---- DATASET RECORDS
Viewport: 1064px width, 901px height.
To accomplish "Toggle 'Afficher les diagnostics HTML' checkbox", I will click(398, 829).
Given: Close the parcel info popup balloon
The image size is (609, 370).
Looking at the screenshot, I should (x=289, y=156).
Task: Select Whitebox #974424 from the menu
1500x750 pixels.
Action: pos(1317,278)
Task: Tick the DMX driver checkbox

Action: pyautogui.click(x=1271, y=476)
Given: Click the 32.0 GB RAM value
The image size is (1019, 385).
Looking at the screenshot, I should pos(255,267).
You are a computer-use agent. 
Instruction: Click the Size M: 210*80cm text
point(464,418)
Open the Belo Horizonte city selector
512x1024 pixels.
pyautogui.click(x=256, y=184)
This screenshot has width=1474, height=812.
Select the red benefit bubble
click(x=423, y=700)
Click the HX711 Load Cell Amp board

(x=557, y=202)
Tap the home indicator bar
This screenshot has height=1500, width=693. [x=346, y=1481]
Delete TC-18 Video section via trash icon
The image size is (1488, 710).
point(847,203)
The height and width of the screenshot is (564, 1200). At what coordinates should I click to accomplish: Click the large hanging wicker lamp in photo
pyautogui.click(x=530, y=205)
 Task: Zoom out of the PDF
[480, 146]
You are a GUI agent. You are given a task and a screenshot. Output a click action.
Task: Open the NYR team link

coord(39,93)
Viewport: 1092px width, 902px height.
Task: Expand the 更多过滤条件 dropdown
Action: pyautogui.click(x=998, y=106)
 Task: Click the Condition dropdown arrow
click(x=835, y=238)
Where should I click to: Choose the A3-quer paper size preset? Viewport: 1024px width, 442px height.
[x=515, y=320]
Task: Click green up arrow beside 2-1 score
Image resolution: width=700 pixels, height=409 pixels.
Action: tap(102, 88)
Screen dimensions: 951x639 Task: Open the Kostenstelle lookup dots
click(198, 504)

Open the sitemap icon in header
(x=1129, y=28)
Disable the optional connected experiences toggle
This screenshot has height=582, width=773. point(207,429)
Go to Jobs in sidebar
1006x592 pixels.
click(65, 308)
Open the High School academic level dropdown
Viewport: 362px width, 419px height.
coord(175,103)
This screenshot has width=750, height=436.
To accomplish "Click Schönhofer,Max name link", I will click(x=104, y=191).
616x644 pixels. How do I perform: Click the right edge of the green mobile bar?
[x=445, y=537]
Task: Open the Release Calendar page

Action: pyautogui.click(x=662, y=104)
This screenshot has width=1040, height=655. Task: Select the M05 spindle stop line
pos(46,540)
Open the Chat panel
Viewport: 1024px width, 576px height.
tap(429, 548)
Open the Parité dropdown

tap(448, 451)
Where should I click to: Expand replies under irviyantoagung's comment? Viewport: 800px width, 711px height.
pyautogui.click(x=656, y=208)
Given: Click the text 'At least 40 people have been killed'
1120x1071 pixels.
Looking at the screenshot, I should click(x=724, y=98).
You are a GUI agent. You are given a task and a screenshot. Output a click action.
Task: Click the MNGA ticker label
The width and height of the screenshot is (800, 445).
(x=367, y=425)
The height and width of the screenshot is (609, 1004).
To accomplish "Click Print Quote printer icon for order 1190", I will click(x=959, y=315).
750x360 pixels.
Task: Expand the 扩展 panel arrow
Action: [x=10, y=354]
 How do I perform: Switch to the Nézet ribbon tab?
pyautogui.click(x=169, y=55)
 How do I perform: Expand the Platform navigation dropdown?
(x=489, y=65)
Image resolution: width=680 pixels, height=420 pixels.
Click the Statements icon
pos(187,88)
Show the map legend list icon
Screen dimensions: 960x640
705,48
--------
*EXERCISE AIM*: Repeat the data in full, matching each line exactly.

*ANSWER*:
Viewport: 1064px width, 901px height.
To accomplish "Toggle 'Afficher les diagnostics HTML' checkbox", I will click(398, 829).
Given: Close the parcel info popup balloon
The image size is (609, 370).
Looking at the screenshot, I should (x=289, y=156).
Task: Select Whitebox #974424 from the menu
1500x750 pixels.
Action: pos(1317,278)
Task: Tick the DMX driver checkbox

Action: pyautogui.click(x=1271, y=476)
Given: Click the 32.0 GB RAM value
The image size is (1019, 385).
Looking at the screenshot, I should pos(255,267).
You are a computer-use agent. 
Instruction: Click the Size M: 210*80cm text
point(464,418)
Open the Belo Horizonte city selector
512x1024 pixels.
pyautogui.click(x=256, y=184)
This screenshot has width=1474, height=812.
Select the red benefit bubble
click(x=423, y=700)
Click the HX711 Load Cell Amp board

(x=557, y=202)
Tap the home indicator bar
This screenshot has height=1500, width=693. [x=346, y=1481]
Delete TC-18 Video section via trash icon
The image size is (1488, 710).
point(847,203)
The height and width of the screenshot is (564, 1200). At what coordinates should I click to accomplish: Click the large hanging wicker lamp in photo
pyautogui.click(x=530, y=205)
 Task: Zoom out of the PDF
[480, 146]
You are a GUI agent. You are given a task and a screenshot. Output a click action.
Task: Open the NYR team link

coord(39,93)
Viewport: 1092px width, 902px height.
Task: Expand the 更多过滤条件 dropdown
Action: pyautogui.click(x=998, y=106)
 Task: Click the Condition dropdown arrow
click(x=835, y=238)
Where should I click to: Choose the A3-quer paper size preset? Viewport: 1024px width, 442px height.
[x=515, y=320]
Task: Click green up arrow beside 2-1 score
Image resolution: width=700 pixels, height=409 pixels.
Action: tap(102, 88)
Screen dimensions: 951x639 Task: Open the Kostenstelle lookup dots
click(198, 504)

Open the sitemap icon in header
(x=1129, y=28)
Disable the optional connected experiences toggle
This screenshot has height=582, width=773. point(207,429)
Go to Jobs in sidebar
1006x592 pixels.
click(65, 308)
Open the High School academic level dropdown
Viewport: 362px width, 419px height.
coord(175,103)
This screenshot has width=750, height=436.
To accomplish "Click Schönhofer,Max name link", I will click(x=104, y=191).
616x644 pixels. How do I perform: Click the right edge of the green mobile bar?
[x=445, y=537]
Task: Open the Release Calendar page

Action: pyautogui.click(x=662, y=104)
This screenshot has width=1040, height=655. Task: Select the M05 spindle stop line
pos(46,540)
Open the Chat panel
Viewport: 1024px width, 576px height.
tap(429, 548)
Open the Parité dropdown

tap(448, 451)
Where should I click to: Expand replies under irviyantoagung's comment? Viewport: 800px width, 711px height.
pyautogui.click(x=656, y=208)
Given: Click the text 'At least 40 people have been killed'
1120x1071 pixels.
Looking at the screenshot, I should click(x=724, y=98).
You are a GUI agent. You are given a task and a screenshot. Output a click action.
Task: Click the MNGA ticker label
The width and height of the screenshot is (800, 445).
(x=367, y=425)
The height and width of the screenshot is (609, 1004).
To accomplish "Click Print Quote printer icon for order 1190", I will click(x=959, y=315).
750x360 pixels.
Task: Expand the 扩展 panel arrow
Action: [x=10, y=354]
 How do I perform: Switch to the Nézet ribbon tab?
pyautogui.click(x=169, y=55)
 How do I perform: Expand the Platform navigation dropdown?
(x=489, y=65)
Image resolution: width=680 pixels, height=420 pixels.
Click the Statements icon
pos(187,88)
Show the map legend list icon
Screen dimensions: 960x640
705,48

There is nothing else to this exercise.